* _To do_
The answer must consist of every line in the records below that contains the string "Task".

* _Records supplied_
::::::

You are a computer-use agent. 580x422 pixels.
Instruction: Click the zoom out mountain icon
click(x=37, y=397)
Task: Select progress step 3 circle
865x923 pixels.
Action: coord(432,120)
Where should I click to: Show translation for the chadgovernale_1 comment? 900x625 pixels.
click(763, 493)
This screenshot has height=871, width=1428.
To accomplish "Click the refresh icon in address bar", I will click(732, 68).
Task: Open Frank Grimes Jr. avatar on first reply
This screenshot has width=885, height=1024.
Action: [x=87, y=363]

::::::

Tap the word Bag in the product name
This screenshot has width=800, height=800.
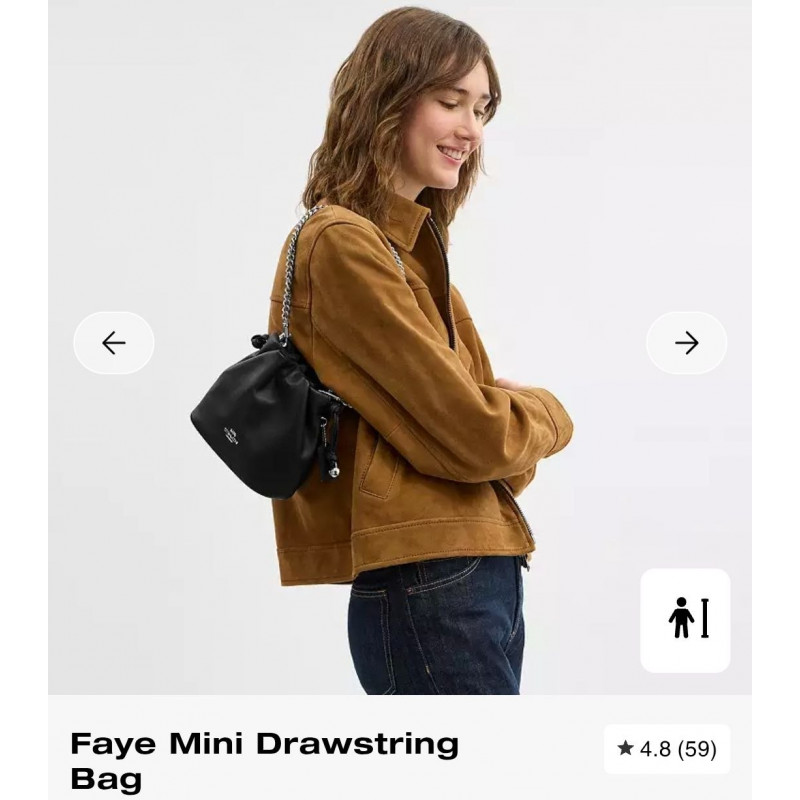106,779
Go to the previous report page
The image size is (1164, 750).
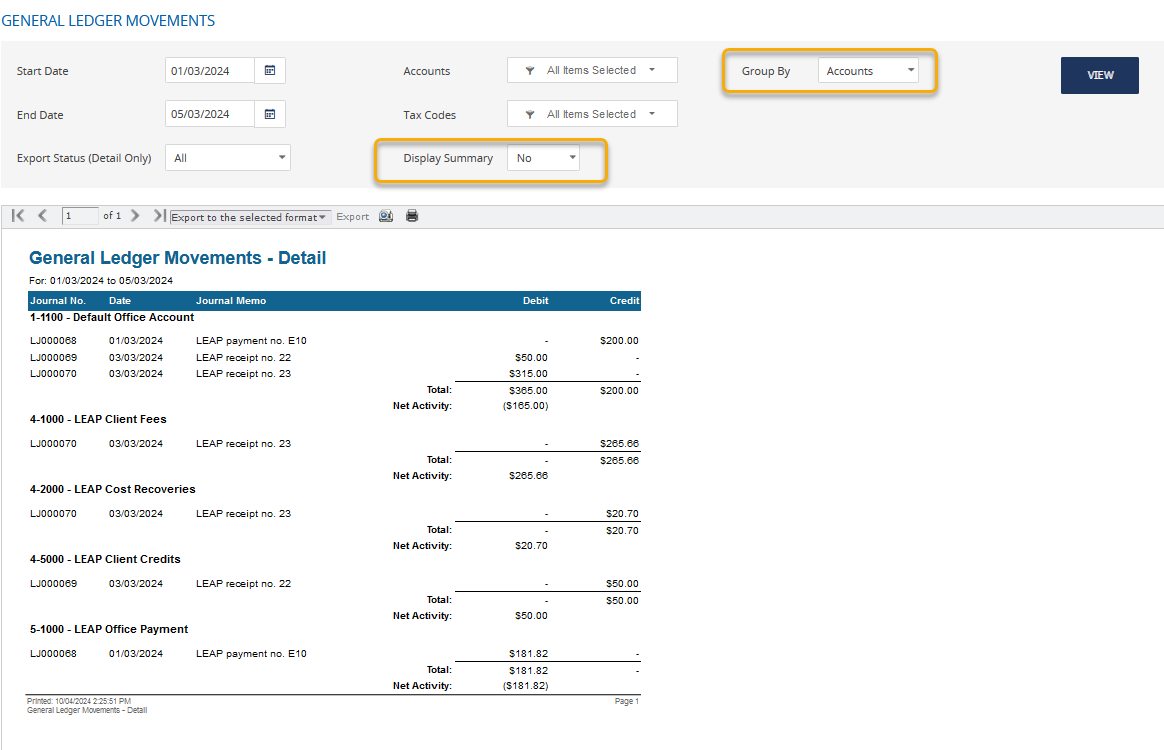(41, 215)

::::::

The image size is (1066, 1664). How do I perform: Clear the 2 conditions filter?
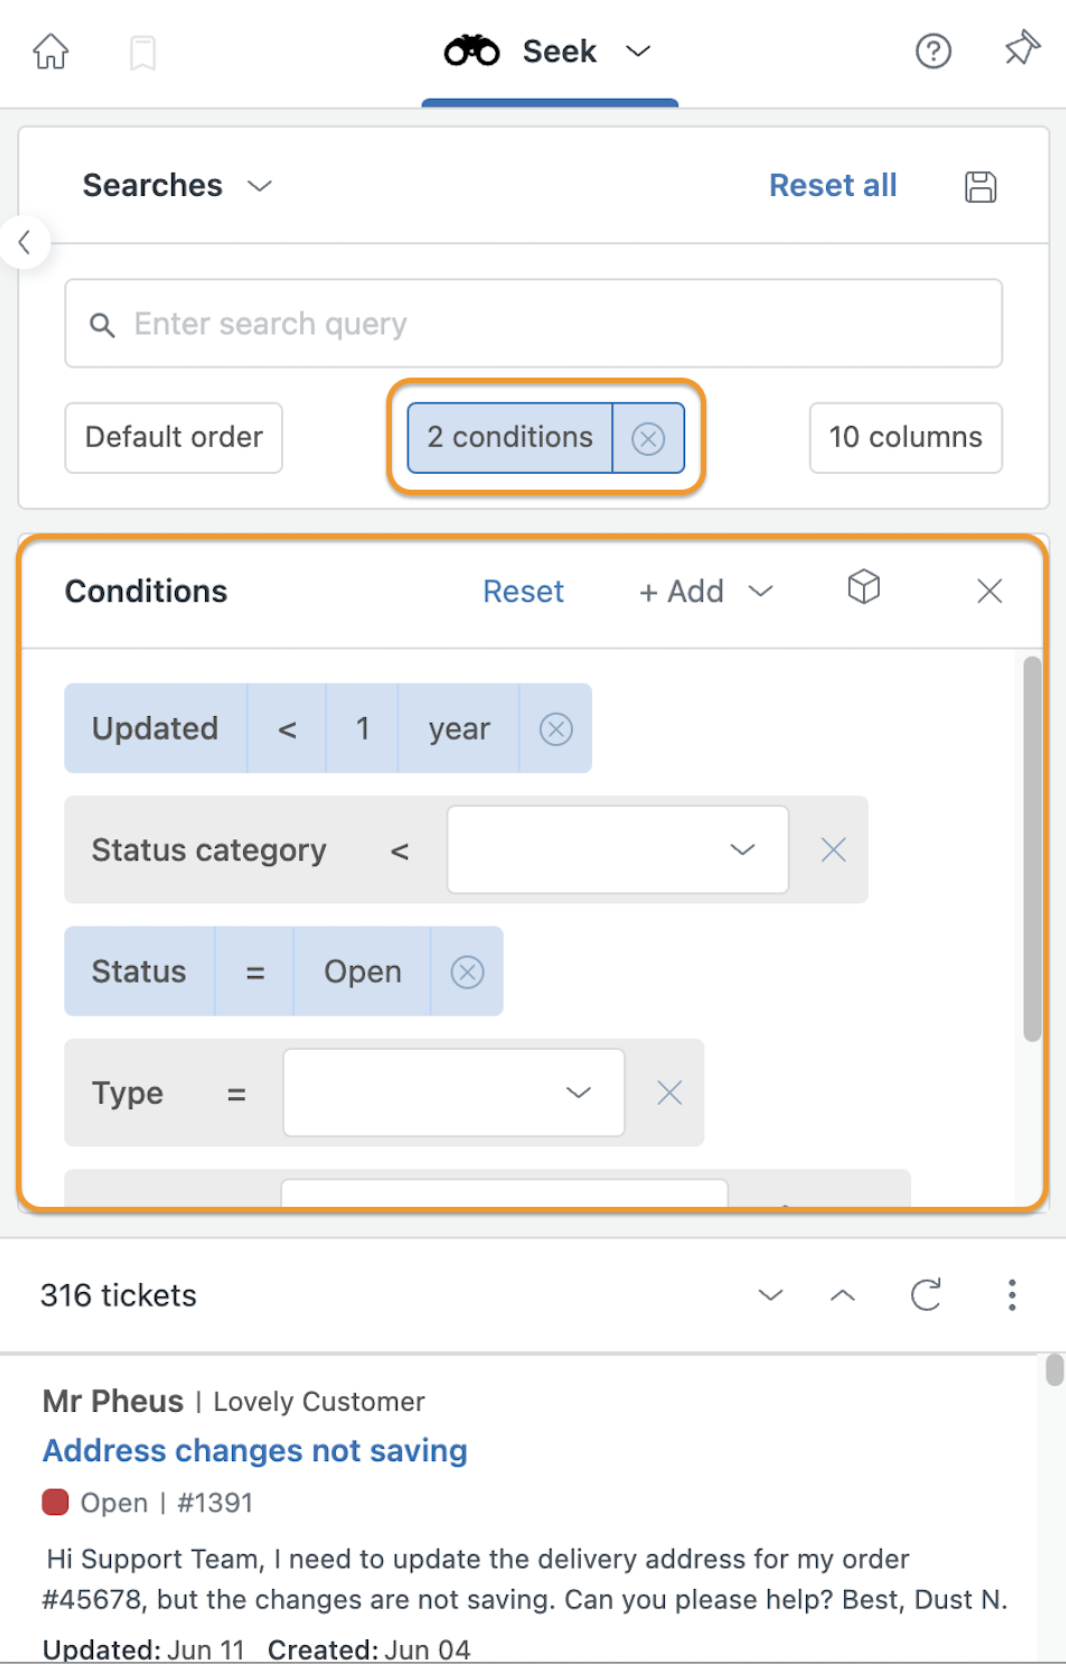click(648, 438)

::::::

* _Response below_
Task: Select progress step 3 circle
Task: Open Frank Grimes Jr. avatar on first reply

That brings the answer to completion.